How a single-payer system would affect spine care: 5 surgeons weigh in

Spine

Many surgeons believe a single-payer healthcare system would decrease spine payments toward current Medicare rates and payments and limit access to care. Here, five surgeons share their thoughts on how a single-payer system would affect spine practice.

Robert Bray Jr., MD. DISC Sports & Spine Center (Newport Beach, Calif.): A single-payer, government-run system, or so-called "Medicare For All," would be a disaster to our system, in my opinion. This approach has only pressed a two-class system in most places and would be unacceptable to most Americans. It would severely limit access and quality that we are so accustomed to.

Thomas Loftus, MD. Austin (Texas) Neurosurgical Institute: Based on single-payer systems that exist in markets in other countries, it seems that single-payer insurance would hurt spine practice. To allow absolute control of healthcare delivery by a single payer restricts patient access to care and severely affects and limits decision-making by the actual physician. The small advantage of not having to deal with multiple insurance companies would be greatly offset by the complete disruption of who makes the actual healthcare decisions. It would be bad for patients and bad for their physicians.

Brian Gantwerker, MD. Craniospinal Center of Los Angeles: My passion remains to be able for folks to keep their private insurance and to have the commercial payers play by their own rules. It is my dream to hold them accountable — connect authorization to payment, to stop sending fraudulent or delay-directed letters to buy them time, and to legislate rules to make them pay on time and correctly. I believe healthcare should be accessible to everyone, but a single-payer system will cause intolerable and perhaps tragic delays in care.
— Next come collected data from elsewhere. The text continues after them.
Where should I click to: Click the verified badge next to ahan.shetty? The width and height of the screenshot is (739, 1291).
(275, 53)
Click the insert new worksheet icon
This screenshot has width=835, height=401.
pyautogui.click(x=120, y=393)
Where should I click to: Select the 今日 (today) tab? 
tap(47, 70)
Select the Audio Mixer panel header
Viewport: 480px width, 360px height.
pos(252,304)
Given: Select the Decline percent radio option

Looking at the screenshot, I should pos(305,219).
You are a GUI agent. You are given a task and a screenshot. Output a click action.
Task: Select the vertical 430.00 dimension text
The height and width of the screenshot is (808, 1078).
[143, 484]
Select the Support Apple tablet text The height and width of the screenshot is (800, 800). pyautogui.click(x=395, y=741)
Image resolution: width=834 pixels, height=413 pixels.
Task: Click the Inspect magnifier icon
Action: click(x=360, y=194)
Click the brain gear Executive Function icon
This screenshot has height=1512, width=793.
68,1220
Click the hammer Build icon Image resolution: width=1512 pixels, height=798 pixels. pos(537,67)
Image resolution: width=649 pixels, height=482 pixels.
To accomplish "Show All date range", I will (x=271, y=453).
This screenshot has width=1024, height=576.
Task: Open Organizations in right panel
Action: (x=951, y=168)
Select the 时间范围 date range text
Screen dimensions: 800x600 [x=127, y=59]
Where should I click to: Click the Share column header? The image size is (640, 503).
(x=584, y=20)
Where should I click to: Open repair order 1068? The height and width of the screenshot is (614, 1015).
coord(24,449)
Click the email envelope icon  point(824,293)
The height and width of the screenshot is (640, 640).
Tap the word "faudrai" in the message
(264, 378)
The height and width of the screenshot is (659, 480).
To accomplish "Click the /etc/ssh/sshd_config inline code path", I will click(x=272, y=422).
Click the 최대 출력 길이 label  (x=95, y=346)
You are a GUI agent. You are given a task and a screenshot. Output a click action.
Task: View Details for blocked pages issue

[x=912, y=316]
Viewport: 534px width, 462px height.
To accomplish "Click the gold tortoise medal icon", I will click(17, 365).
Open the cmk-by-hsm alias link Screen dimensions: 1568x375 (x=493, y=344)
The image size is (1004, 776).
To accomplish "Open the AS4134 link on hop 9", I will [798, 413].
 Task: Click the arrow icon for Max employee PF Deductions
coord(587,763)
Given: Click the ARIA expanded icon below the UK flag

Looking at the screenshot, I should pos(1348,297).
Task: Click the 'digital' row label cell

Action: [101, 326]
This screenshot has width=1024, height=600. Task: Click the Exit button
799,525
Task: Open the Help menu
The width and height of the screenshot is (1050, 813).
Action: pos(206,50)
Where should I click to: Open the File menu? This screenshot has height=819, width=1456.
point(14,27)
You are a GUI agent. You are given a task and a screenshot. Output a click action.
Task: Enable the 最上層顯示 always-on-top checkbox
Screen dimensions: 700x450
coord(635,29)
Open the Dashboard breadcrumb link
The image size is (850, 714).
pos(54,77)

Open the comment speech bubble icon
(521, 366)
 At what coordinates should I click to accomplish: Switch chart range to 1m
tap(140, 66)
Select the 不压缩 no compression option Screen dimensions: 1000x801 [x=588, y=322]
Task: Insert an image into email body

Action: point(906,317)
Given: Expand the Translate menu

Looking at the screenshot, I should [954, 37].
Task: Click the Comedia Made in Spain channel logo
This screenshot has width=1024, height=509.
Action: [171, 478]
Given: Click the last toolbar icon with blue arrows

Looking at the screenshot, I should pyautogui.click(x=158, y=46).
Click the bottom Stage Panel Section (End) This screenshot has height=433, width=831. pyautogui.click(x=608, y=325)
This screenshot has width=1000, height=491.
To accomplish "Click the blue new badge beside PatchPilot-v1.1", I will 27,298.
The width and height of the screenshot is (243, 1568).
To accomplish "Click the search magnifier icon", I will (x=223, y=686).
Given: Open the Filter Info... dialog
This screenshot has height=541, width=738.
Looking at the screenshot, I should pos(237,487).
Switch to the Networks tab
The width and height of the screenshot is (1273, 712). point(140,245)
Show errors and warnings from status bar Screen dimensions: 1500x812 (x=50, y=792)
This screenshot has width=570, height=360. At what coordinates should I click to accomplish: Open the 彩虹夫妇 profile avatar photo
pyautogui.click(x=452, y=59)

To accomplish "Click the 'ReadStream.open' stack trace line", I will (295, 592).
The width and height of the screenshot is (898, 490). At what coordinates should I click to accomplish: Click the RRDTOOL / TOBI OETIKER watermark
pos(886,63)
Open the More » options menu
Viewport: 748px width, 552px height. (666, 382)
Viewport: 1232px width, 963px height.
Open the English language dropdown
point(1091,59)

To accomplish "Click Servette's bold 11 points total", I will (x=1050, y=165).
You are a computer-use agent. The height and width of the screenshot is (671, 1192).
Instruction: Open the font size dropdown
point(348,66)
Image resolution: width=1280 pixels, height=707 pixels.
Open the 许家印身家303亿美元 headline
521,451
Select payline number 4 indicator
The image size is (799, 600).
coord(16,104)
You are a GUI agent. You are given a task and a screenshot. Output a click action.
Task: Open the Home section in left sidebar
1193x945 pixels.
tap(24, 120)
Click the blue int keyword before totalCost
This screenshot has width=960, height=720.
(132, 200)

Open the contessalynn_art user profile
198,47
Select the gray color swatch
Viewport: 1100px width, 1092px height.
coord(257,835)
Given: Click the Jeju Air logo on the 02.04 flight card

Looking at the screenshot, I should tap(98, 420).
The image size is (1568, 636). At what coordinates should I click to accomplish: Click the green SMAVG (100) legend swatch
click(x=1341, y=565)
Domagoj Coric, MD. Carolinas Medical Center (Charlotte, N.C.): It would almost certainly harm spine practice. In fact, it has the potential to be disastrous to patients with spinal disorders and to the practice of spinal surgery. A single-payer system would likely limit patient access to spine specialty care as well as hinder the development and implementation of new technology.

Erich Anderer, MD. NYU Langone Hospital-Brooklyn: I'd like to think that the practice of spine surgery — and all surgery for that matter — is payer agnostic. Some payers have adopted approval criteria for spine surgery that make it difficult to account for nuances in disease presentation. If these types of processes become the norm via a more centralized insurance system, it could make it even more onerous for people that really need surgery to get approval to have it done.